Top Stories – When companies break environmental laws, why aren’t the individuals responsible prosecuted? – AllGov

Tens of thousands of companies have been caught polluting the air, water or soil, but the federal government rarely prosecutes the leaders of these offenders.

The crime report found more than 64,000 facilities in federal databases where there were violations of US environmental laws, but less than 0.5% resulted in prosecutions.

Indeed, the government has always preferred to take administrative or civil action against polluting companies, even if laws such as the Clean Air Act, the Clean Water Act and the Resource Conservation and Recovery Act make it possible to indict the leaders criminally when investigations.

“As a result, the vast majority of corporate environmental transgressions – even cases involving the release of large quantities of toxic chemicals – are relegated to civil and administrative enforcement,” The crime report wrote Graham Kates.

Fines seem to be just one cost for some companies.
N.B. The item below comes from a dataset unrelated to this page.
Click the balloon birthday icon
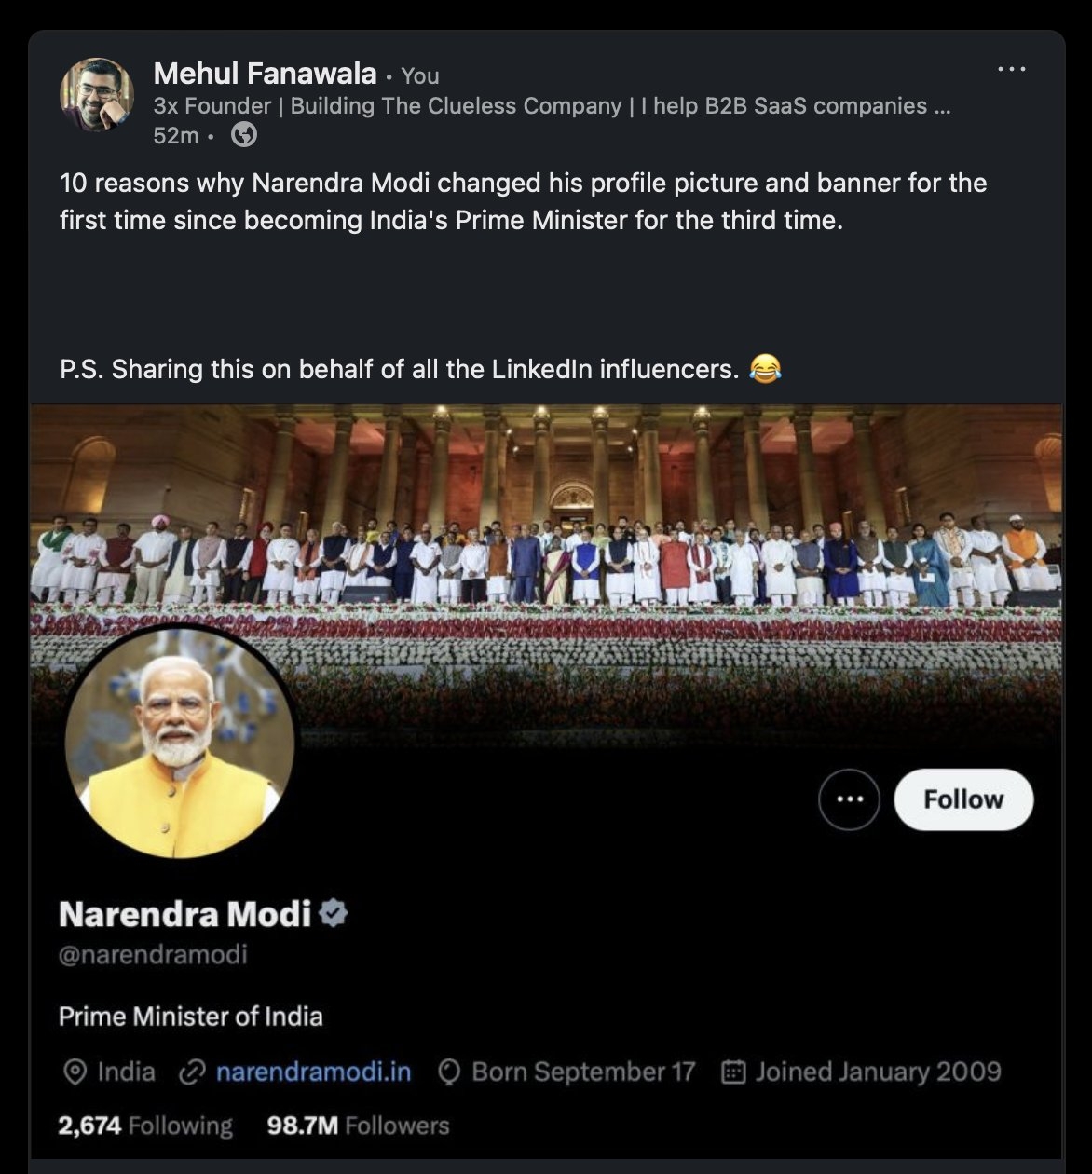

Mining giant Massey Energy has violated environmental laws 4,500 times in six years, the investigation found. Massey was fined $20 million and then bought by Alpha Natural Resources, which continued to violate the law. Alpha has since been found guilty of violations 6,000 times and fined $27.5 million.

A big reason the Environmental Protection Agency (EPA) and the US Department of Justice avoid criminal prosecution is due to lack of manpower and resources.

EPA spokeswoman Jennifer Colaizzi said The crime report that the agency has decided to focus on “high impact cases” and that “the reality of budget cuts and staff reductions makes hard choices necessary at all levels”.

Pennsylvania officials were forced to sue a company themselves after the EPA refused to do so, according to Harrisburg Patriot-News. That state’s attorney general has charged XTO Energy, a subsidiary of ExxonMobil, with violating Pennsylvania’s clean stream and solid waste laws after dumping about 50,000 gallons of fracking wastewater into a creek near of Hughesville in 2010. The wastewater contained barium, strontium, chlorides and total dissolved solids.

-Noel Brinkerhoff, Steve Straehley

To learn more:

Environmental Crime: The Prosecution Gap (by Graham Kates, Crime Report)

AG’s office explains why it criminally charged a Texas natural gas driller when the EPA did not (by John Beauge, Patriot-News)

Environmental Crimes Section (United States Department of Justice)

9 states oppose federal push to gut environmental laws (by Ken Broder, AllGov)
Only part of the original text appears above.